Gregory J Basura et al. Eur J Pediatr. 2009 Jun.

Abstract

To facilitate clinical research on pyridoxine-dependent seizures (PDS), a rare disease registry was established for affected patients in the United States and Canada. From 1999 to 2007, 63 cases, ranging in age from 11 months to 40 years, were registered. All registered cases were diagnosed with PDS by their physicians using clinical criteria. Seventy percent of the cases presented with neonatal seizures, and the mean lag time between presentation and diagnosis was 313 days. Pyridoxine treatment regimens were varied, ranging from 50 to 2,500 mg per day (1.4 to 67.8 mg/kg/day). While 47 of the cases were seizure-free on pyridoxine monotherapy, over time, eight other cases also required the concomitant use of anticonvulsants for effective seizure control, while the remainder continued to have recurrent seizures, despite the use of pyridoxine and multiple anticonvulsants. Our review of this collection of cases suggests that, for some registered individuals, either pyridoxine may be acting as an adjunctive anticonvulsant or the patient may have developed a secondary etiology for seizures.
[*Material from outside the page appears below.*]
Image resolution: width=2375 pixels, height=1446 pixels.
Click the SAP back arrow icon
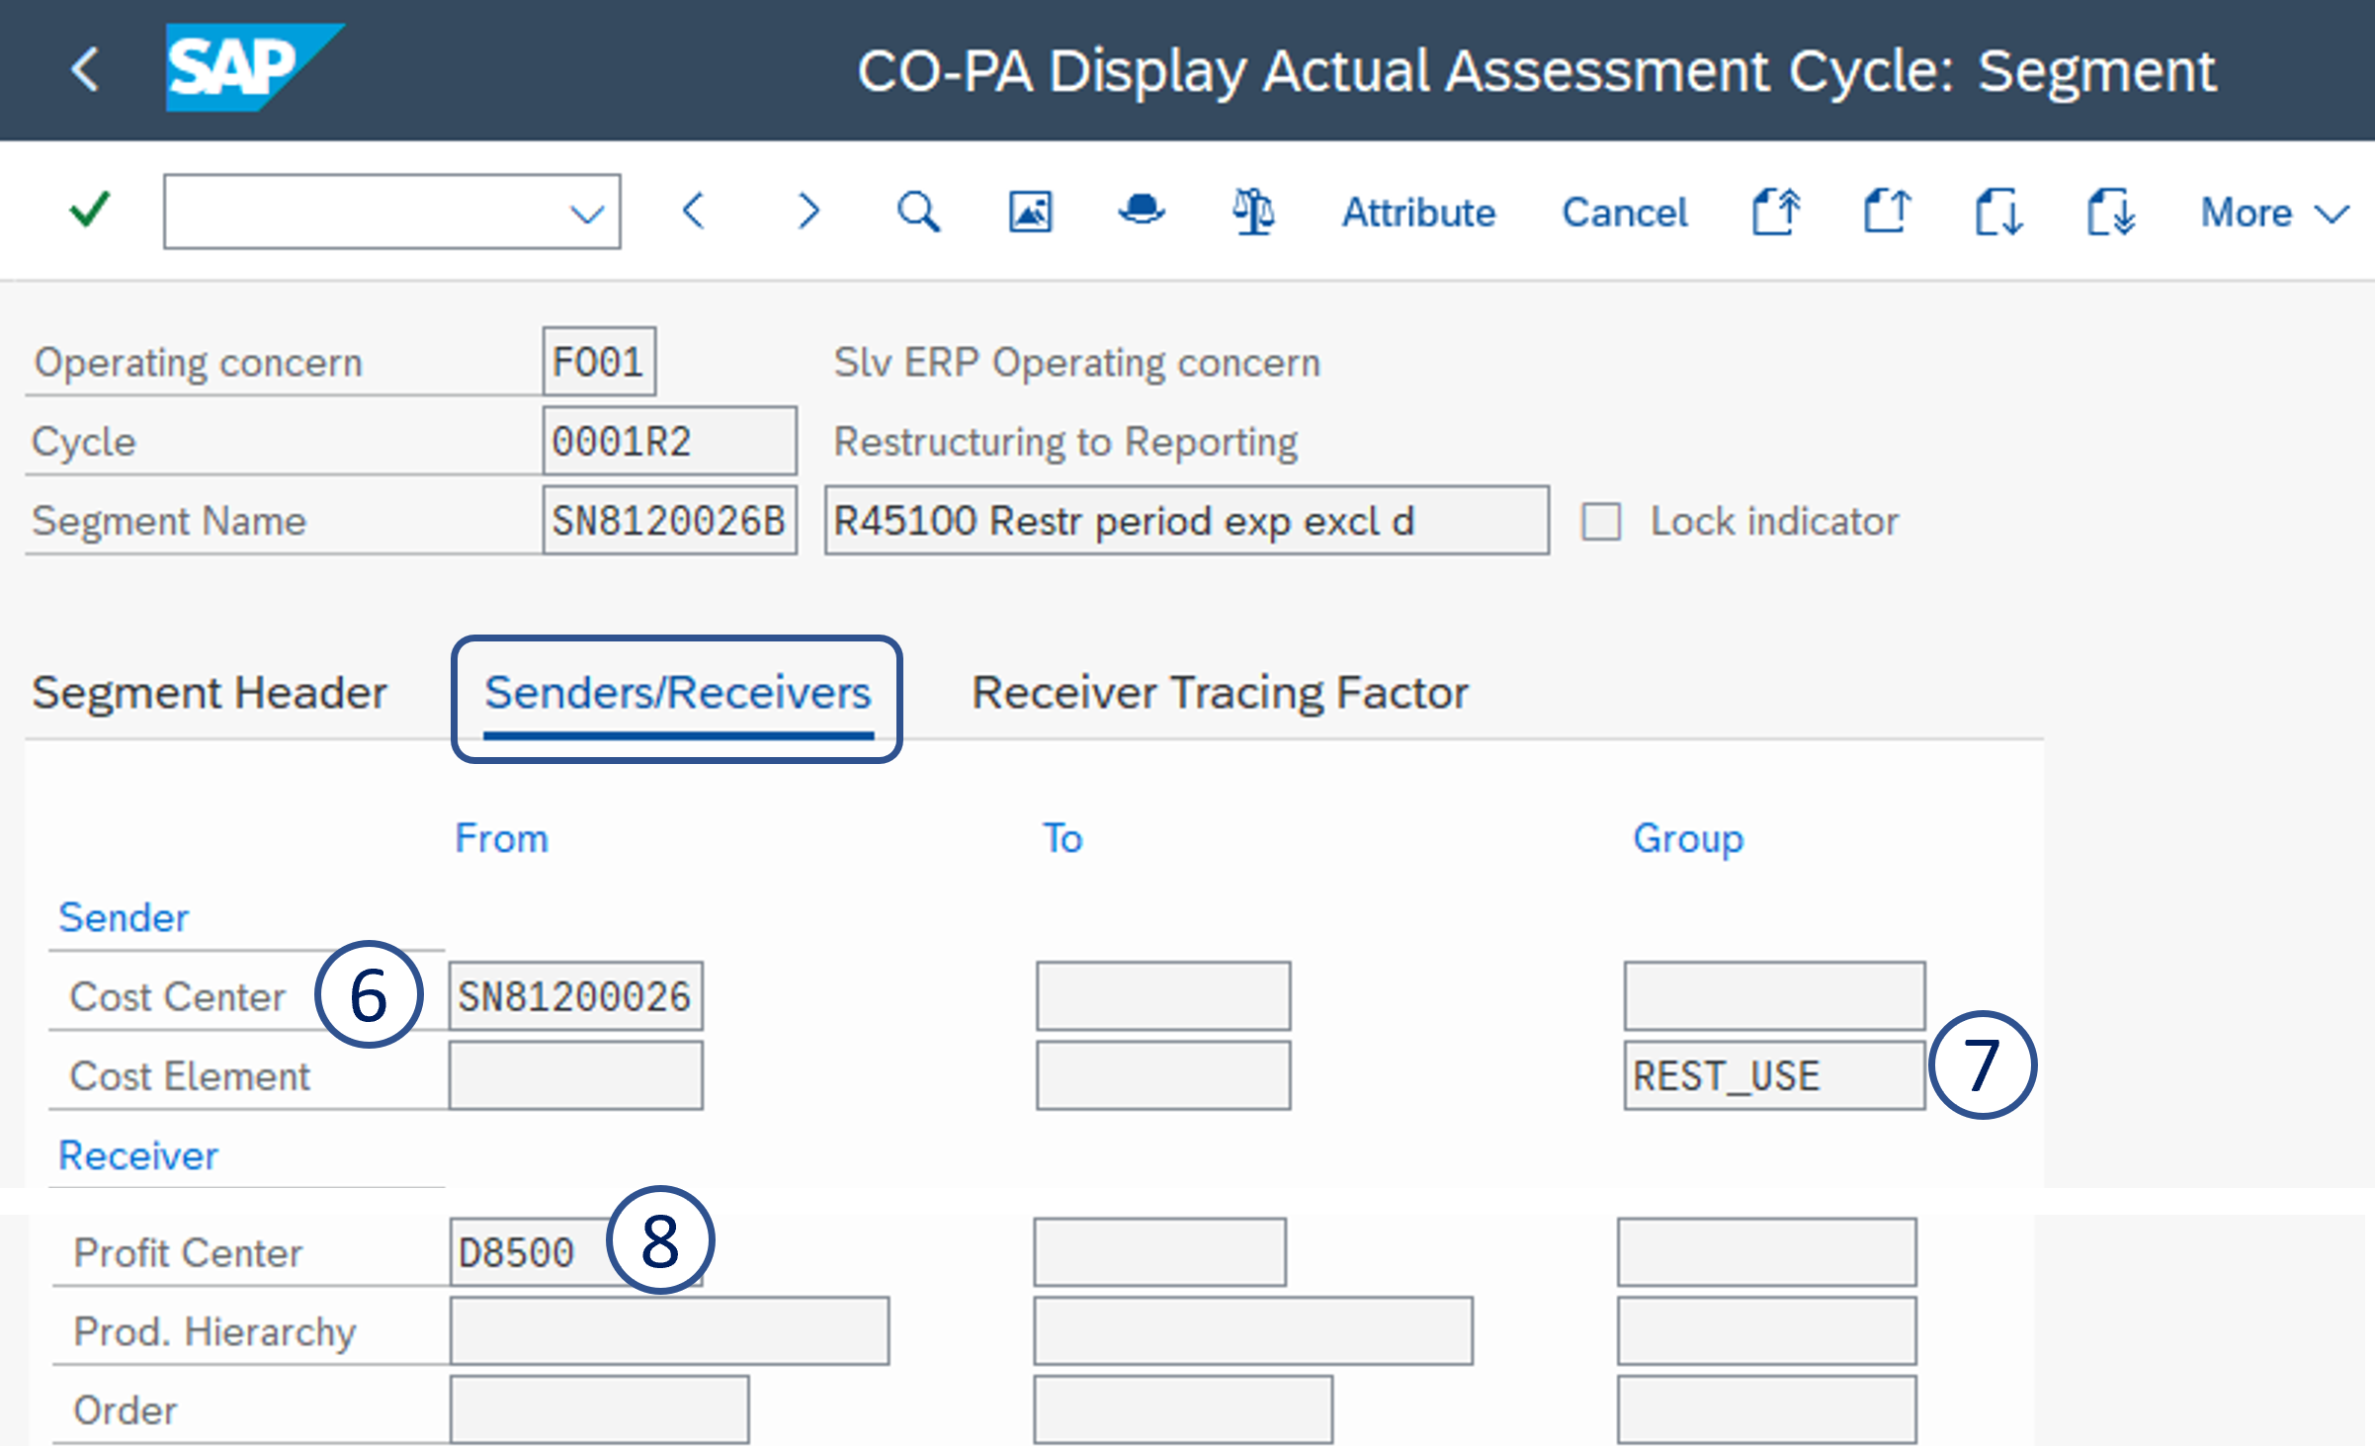86,70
In addition, some of these cases may have pyridoxine-responsive seizures (PRS) rather than pyridoxine-dependency. Four adult and seven school-aged cases were described as developmentally normal, while the other cases had a variety of neurodevelopmental handicaps. Twenty-five percent of the cases required the pharmacologic treatment of behavioral symptoms. Clinicians caring for neonates and other young patients with intractable seizures do not necessarily consider PDS as an etiology; therefore, certain cases may be undiagnosed or diagnosed late in the course of their evaluation and treatment. As the diagnosis of PDS can now be confirmed by genetic and biochemical testing, formal screening protocols for this disorder should be developed. Patients previously diagnosed with PDS by clinical criteria should also receive confirmatory testing.